De acordo com informações do Setor de Inspeção do Trabalho da Gerência Regional do Trabalho em Franca, órgão do Ministério da Economia, o departamento recebeu denúncia de diversos trabalhadores sobre a não concordância com os termos da rescisão, por julgá-los abusivos.
“Procedida a análise das rescisões, verificou-se que, nessa proposta, ao trabalhador restou apenas a concordância, sob pena de não receber as verbas rescisórias, cujo prazo legal deveria ser de dez dias, não comportando a dilação imposta no acordo, que sequer previu o pagamento da multa estipulada”, explicou o auditor do trabalho Fernando Miguel.

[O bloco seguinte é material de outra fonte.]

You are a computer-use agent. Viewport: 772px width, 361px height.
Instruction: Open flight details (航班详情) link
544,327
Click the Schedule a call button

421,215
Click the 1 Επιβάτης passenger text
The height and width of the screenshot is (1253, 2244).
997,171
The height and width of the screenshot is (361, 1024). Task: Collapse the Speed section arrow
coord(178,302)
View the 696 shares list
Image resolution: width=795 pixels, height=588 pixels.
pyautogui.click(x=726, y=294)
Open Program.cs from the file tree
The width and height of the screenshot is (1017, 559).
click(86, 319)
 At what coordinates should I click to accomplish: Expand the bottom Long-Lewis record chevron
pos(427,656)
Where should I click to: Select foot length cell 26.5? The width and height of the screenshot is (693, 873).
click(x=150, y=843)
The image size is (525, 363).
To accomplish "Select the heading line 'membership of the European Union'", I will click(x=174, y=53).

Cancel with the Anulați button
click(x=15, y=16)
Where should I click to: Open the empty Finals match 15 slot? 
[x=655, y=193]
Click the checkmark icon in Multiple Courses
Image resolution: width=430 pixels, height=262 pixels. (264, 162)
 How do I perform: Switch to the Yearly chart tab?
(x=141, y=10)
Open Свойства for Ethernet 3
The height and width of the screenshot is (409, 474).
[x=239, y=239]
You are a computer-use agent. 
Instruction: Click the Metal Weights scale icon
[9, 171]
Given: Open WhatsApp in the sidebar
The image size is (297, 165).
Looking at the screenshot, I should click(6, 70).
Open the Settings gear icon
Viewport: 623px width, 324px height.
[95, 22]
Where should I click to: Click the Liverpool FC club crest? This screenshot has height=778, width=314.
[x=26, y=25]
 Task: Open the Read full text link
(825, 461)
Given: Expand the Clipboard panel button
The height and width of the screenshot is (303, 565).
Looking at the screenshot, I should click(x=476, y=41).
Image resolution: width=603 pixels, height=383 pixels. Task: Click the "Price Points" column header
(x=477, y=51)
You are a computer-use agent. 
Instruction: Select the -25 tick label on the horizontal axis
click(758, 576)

Baseado nas denúncias a Gerência Regional do Trabalho realizou reunião de mediação coletiva, através do Núcleo de Solução de Conflitos. Na ocasião, com representantes da empresa, dos sindicatos envolvidos (borracha, motorista e químicos), do Ministério Público do Trabalho e também do Setor de Inspeção do Trabalho, houve avanço em relação a proposta inicial em três itens: inclusão do pagamento da multa, quitação apenas das verbas rescisórias e também a inclusão de uma cláusula de penalidade no caso do acordo não ser devidamente observado pela empresa.
Para tentar mais avanços, incluindo a redução do número de parcelas para o pagamento do acordo cuja a empresa propõe realizar em 30 vezes, será realizada uma nova reunião nesta quinta-feira, 22.
A reportagem entrou em contato com a empresa, mas não houve retorno até o fechamento da matéria. Nomeada porta-voz da empresa em um primeiro momento a jornalista Ana Kraus também foi procurada, porém informou que não exerce mais a função já que sua ligação seria com o CEO Denílson Farias, desligado recentemente da Amazonas.